Does California Still Matter?

“California is hardly down and out,” said Rick Sharga, Executive Vice President with RealtyTrac, “More than one in ten Americans live in the state, it has a massive internal market, and by population it’s still the largest state in the Union.”

That’s not all.

“California’s GDP last year was $3.2T, representing 14.6% of the total U.S. economy,” according to Bull Oak Capital. “California’s economy is so big that if it were a country, it would be the 5th largest economy in the world, more productive than India and the United Kingdom.”

What California and Texas really illustrate is that the old economic models are now in flux. Corporations are more mobile and selected employees have new choices.

Still, the Kelman formula — corporations compete for top talent, talent wants affordable housing, so corporations will locate where the housing is attractive — remains in effect.

To cut housing costs and increase inventory, California has just passed SB9 and SB10, legislation that will significantly change long-time zoning rules.

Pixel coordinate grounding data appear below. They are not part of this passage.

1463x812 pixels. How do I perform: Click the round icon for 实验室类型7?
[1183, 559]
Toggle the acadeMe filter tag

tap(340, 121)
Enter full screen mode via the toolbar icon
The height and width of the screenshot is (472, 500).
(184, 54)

According to The Economist, SB9 “ends single-family zoning in the state. This means Californians will now be able to convert their houses into up to four units, depending on the size of their plot. California isn’t the first place to eliminate single-family zoning. Minneapolis and Oregon did so in 2019. As for SB10, that will make it easier for cities to build up to ten apartments on land currently set aside for single-family homes near busy public-transport corridors.”

For property owners and real estate investors, such legislative revisions create significant new opportunities in the massive California market, revisions other states and federal policies will surely adopt.